------ Text excerpt

Your Brain on Vestibular Neuritis
There was a commercial many years ago where you see an egg and a voice-over says, “Here is your brain.” The egg is cracked and dropped in a hot frying pan and the voice-over continues, “This is your brain on drugs.” This week, we want to explore the brain’s response to an acute inner ear disease, specifically Vestibular Neuritis (VN).
In the condition of VN, it is believed that a viral inflammation causes swelling and disruption of function of the vestibular nerve connecting the labyrinth to the brain on one side. Functionally, the opposite healthy ear is sending out a steady signal indicating no head movement, when suddenly the affected side suffers a sudden decrease in output because the nerve has stopped transmitting any signal. The brain registers this (a higher spike level from the healthy ear and a drastically reduced spike level from the affected ear) as movement away from the affected side, causing the eyes to be deflected toward the affected side. Since this asymmetrical spike in activity is prolonged and not associated with head movement, the eyes don’t stay deflected away from the healthy side, but repetitively snap back in place, causing the classic finding of nystagmus with a fast phase beating away from the affected side. It is this rapid eye movement that creates the sensation of vertigo, predictably leading to nausea and vomiting.

------------
------ Dataset extract

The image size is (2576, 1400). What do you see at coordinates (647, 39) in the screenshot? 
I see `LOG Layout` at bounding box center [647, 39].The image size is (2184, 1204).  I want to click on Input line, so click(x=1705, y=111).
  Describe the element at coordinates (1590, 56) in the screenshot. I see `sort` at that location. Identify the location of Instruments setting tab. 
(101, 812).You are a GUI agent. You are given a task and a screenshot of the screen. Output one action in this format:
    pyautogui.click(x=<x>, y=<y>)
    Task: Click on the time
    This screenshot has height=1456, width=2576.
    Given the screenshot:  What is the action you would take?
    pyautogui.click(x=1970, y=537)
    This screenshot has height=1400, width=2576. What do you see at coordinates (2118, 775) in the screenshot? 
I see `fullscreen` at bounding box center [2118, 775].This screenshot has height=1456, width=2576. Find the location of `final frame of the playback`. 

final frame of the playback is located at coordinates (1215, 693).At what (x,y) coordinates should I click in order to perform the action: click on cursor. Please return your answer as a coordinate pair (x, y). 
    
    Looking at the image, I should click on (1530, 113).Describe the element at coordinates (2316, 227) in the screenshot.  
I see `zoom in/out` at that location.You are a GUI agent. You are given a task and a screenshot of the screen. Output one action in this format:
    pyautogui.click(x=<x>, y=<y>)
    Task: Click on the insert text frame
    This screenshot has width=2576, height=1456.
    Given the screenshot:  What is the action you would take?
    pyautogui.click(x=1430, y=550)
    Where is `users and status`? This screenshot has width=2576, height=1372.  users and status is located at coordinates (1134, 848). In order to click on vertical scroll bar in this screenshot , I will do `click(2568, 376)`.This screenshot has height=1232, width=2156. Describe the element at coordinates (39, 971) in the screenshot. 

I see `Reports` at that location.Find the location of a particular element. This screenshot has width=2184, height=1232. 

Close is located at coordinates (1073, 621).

------------

**Work instructions**
Write the next part of the article on the brain's response to vestibular neuritis, picking up after its final sentence.

**Answer area**
The patient is acutely symptomatic, disabled and, frankly, miserable during this time. The brain is trying to resolve this asymmetry between the two inner ears. Since it doesn’t have the ability to restore function on the affected side, the brain starts to shut down its connection with the healthy side. This is a process known as “cerebellar clamp,” which takes 24 to 72 hours to complete. So, after a few days, the brain has a severely reduced connection to both labyrinths, minimizing the asymmetrical firing and reducing the symptoms of vertigo and nausea. This process is not affected by exercise, but can be accelerated by sedating medications. Remember, nothing has changed in the ears. One is healthy and one is damaged, but the brain has resolved the acute conflict.
Now, 72 hours later, the patient feels fine while sitting or lying in bed because the nystagmus has mostly ceased. As long as the person doesn’t move, all is well; the head is still and the eyes are still. But if the person decides to get up and walk around, it will be obvious that something “just ain’t right.”
What patients are experiencing is a condition known as “oscillopsia,” which is used to describe the sensation of visual blurring with head movement. In order to shut down the acute vertigo symptoms, the brain had to disable the Vestibular Ocular Reflex (VOR) to a large degree. So when the patient starts to move their head around, there is not the reflexive corrective eye movement they have depended on all their lives to give them visual clarity when moving. This leads to inability to focus visually while ambulating, imbalance, disorientation, and, eventually, nausea if they push too hard. At this point in the process, the “shut down” which was a blessing in the first 72 hours, has now become a curse because the patient wants to get back to their life.